(Text passage begins)

From smart phones to Twitter feeds, technology has become a key part of most aid agencies’ daily work. But with demand for mapping software and data collection devices on the rise, many NGOs are struggling to find qualified people to develop these tools for their staff–especially in the field.
This month, Souktel teamed up with France Telecom and Orange Mobile, two of France’s largest telecom companies, to address this challenge by holding Palestine’s first ever “IT BarCamp”–an event that gave 40 local software developers the chance to learn, share, and brainstorm new tech solutions for the aid sector. Held in Ramallah, the event was co-sponsored by the Palestine Information & Communications Technology Incubator (PICTI), and France’s Ministry of Foreign Affairs.
BarCamps are a fast-growing trend in the IT world, with regular events held in over 30 countries. The brainchild of Silicon Valley “computer geeks”, they bring together IT professionals in an open-format discussion with no set agenda. Instead of following a pre-defined order of events, any participant can lead a session on a topic of their choice. It’s unpredictable–and exciting.
This first BarCamp in Palestine offered seminars on topics ranging from RapidSMS, the cell phone data collection tool first developed by Unicef, to “living maps” which use GPS technology to create real-time geographic displays. Already, these tools are helping aid agencies deliver services more effectively: RapidSMS has been used to track child malnutrition in Malawi and Ethiopia, with local health workers using text messaging to relay patients’ height, weight and chronic conditions to central clinics.
Christophe Aguiton of Orange Mobile, one of the event’s organizers, explains the BarCamp’s high turnout: “This is a phenomenon that has been sweeping the world, drawing software developers together to discuss their passion in a free-form setting. A place like Ramallah is the perfect venue for this—the population is young, highly educated, and very in tune with the latest developments in the tech sector.”

(Text passage ends)
(Dataset entries begins)

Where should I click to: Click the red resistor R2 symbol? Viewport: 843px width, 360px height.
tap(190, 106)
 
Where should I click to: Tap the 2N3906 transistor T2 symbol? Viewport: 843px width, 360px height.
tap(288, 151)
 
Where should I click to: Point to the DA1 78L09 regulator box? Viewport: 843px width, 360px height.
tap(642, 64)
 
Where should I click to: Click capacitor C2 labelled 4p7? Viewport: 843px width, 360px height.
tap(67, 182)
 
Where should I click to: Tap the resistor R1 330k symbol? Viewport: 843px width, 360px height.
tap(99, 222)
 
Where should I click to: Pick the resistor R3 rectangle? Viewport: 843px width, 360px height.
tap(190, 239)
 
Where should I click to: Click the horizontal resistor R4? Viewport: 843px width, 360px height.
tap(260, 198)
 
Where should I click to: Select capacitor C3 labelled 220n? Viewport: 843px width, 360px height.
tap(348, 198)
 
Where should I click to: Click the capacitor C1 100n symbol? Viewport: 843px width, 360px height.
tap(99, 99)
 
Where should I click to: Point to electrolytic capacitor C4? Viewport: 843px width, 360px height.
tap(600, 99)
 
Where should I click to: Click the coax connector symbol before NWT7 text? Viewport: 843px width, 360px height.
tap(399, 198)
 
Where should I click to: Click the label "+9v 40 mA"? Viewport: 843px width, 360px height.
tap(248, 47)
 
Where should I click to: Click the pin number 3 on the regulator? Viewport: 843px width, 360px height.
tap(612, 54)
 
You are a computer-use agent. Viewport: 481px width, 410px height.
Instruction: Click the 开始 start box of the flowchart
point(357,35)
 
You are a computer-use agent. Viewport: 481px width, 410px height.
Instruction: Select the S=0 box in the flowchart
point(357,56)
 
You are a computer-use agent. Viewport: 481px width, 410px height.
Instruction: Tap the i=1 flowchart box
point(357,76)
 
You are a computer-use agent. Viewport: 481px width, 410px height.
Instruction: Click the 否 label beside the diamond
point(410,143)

(Dataset entries ends)

What is being asked:
Pick up the article on Palestine's first IT BarCamp right after its last sentence and carry it forward. The data comes from a different source than the text.

Reply:
Adds Souktel co-founder Lana Hijazi: “These IT developers also understand the aid sector and what NGOs need. Here, we’re faced with humanitarian crises on a daily basis. For better or for worse, our developers know first-hand what will work best in these contexts. This helps them create better tools for our partners like World Vision or the UN”.
In an interview with local media at the event, software project manager Uqba Owda summed up the value of the BarCamp: “There’s a real need for innovative technology, especially mobile technology, that can help the aid sector save time and resources. At the same time there aren’t enough people working to create these programs. It’s not because the desire isn’t there, but often because there aren’t a lot of spaces for young developers to work together”.
He adds: “Workshops like the BarCamp not only show the next generation of developers what is already happening, but also give them the tools to be innovative in their own right. I believe this will translate into better technology for crisis response–and solutions that are created in the same communities where they’ll be used”.